WHAT IS REQUIRED
Return the material word for word, everything from the line containing "Given: Select the MON 16, SEP date tab" down to the line containing "(x=35, y=120)", both included. Leave the pictures out of your answer.
========
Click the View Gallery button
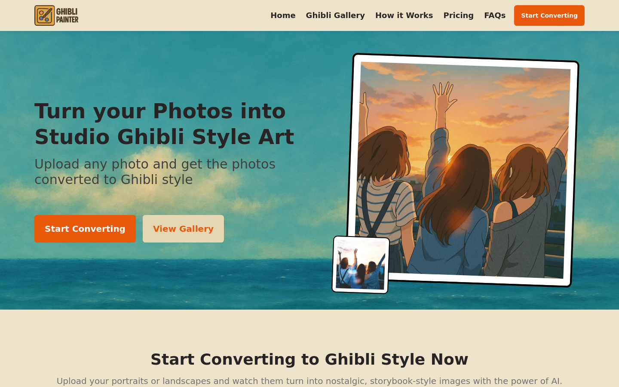 [183, 229]
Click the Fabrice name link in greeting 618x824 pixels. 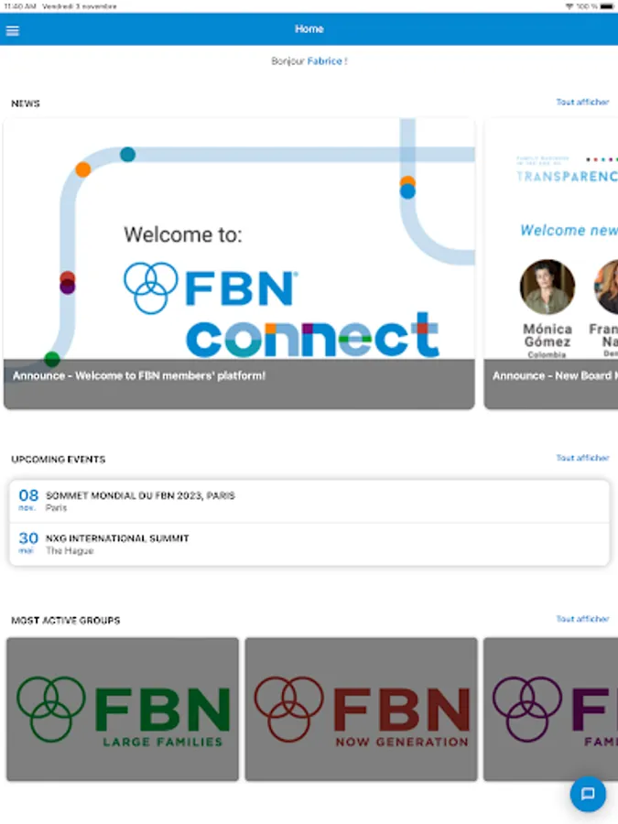tap(324, 61)
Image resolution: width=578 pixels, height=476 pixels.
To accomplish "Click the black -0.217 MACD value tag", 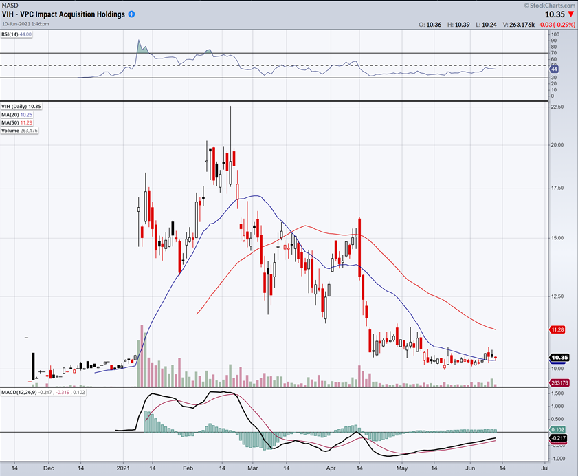I will coord(557,438).
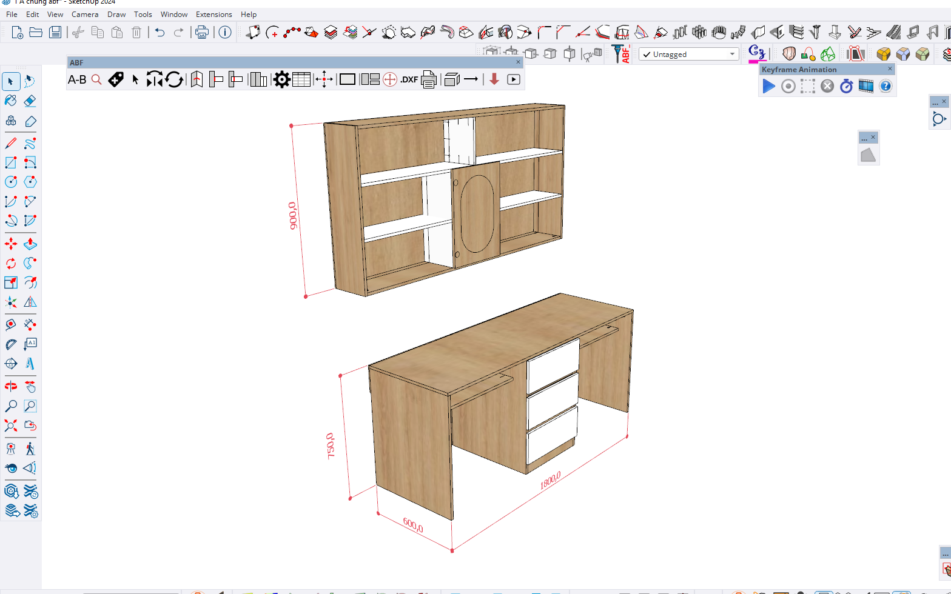Pick the Paint Bucket tool
This screenshot has width=951, height=594.
11,101
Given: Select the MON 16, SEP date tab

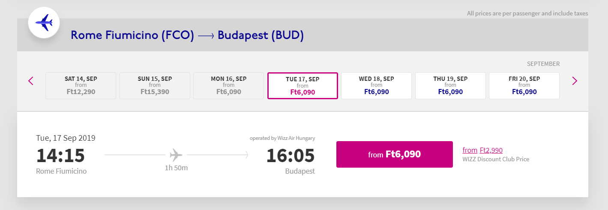Looking at the screenshot, I should tap(229, 86).
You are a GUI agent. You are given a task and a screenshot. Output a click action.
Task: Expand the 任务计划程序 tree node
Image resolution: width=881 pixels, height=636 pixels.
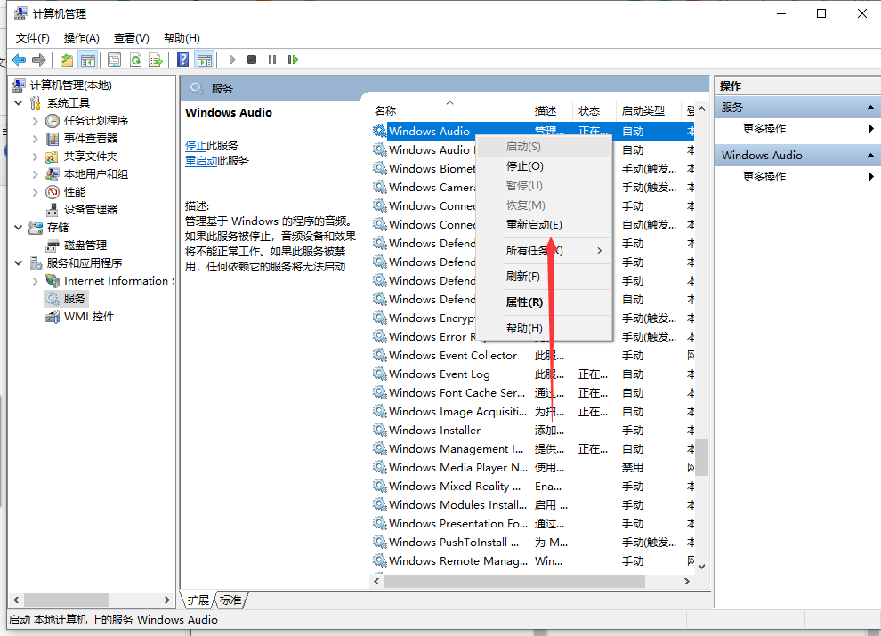(x=35, y=120)
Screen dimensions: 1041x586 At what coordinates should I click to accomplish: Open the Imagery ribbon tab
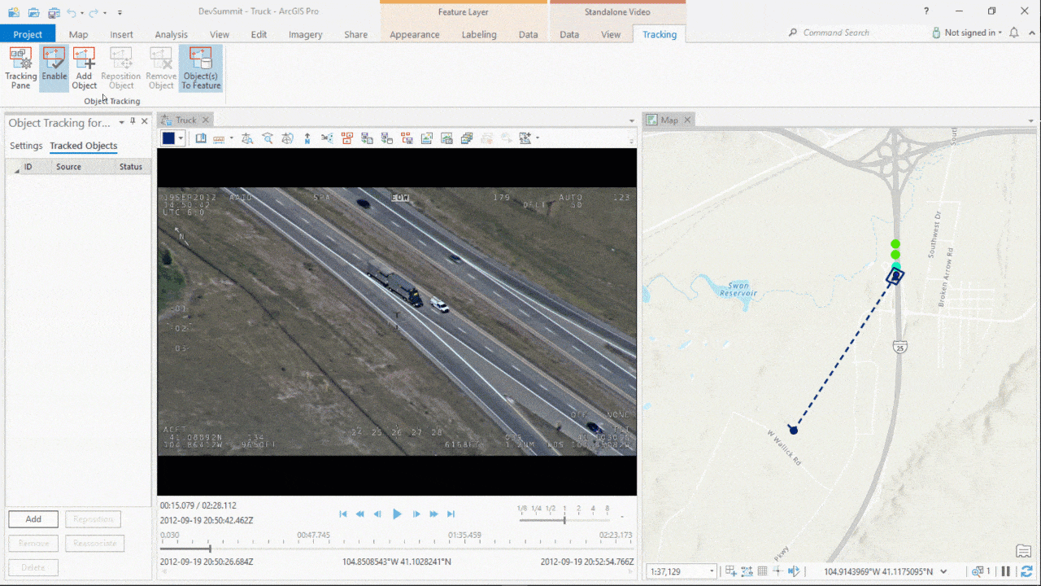305,34
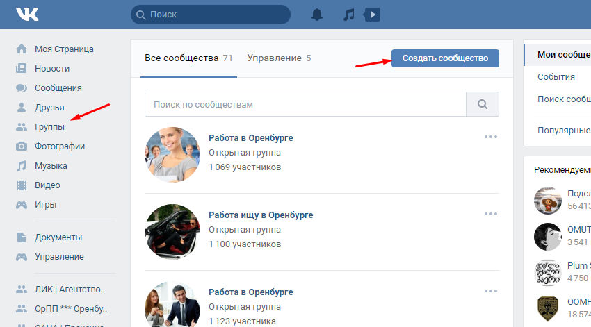This screenshot has height=327, width=591.
Task: Open options menu for first Работа в Оренбурге
Action: point(491,137)

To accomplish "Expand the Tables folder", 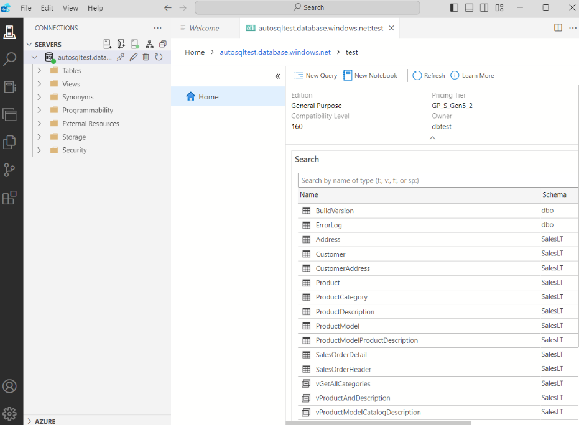I will click(39, 70).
========
SOLUTION FOR THIS EXERCISE
Given: Select the MON 16, SEP date tab

Looking at the screenshot, I should tap(229, 86).
You are a GUI agent. You are given a task and a screenshot. Output a click action.
Task: Expand the 任务计划程序 tree node
Image resolution: width=881 pixels, height=636 pixels.
(x=35, y=120)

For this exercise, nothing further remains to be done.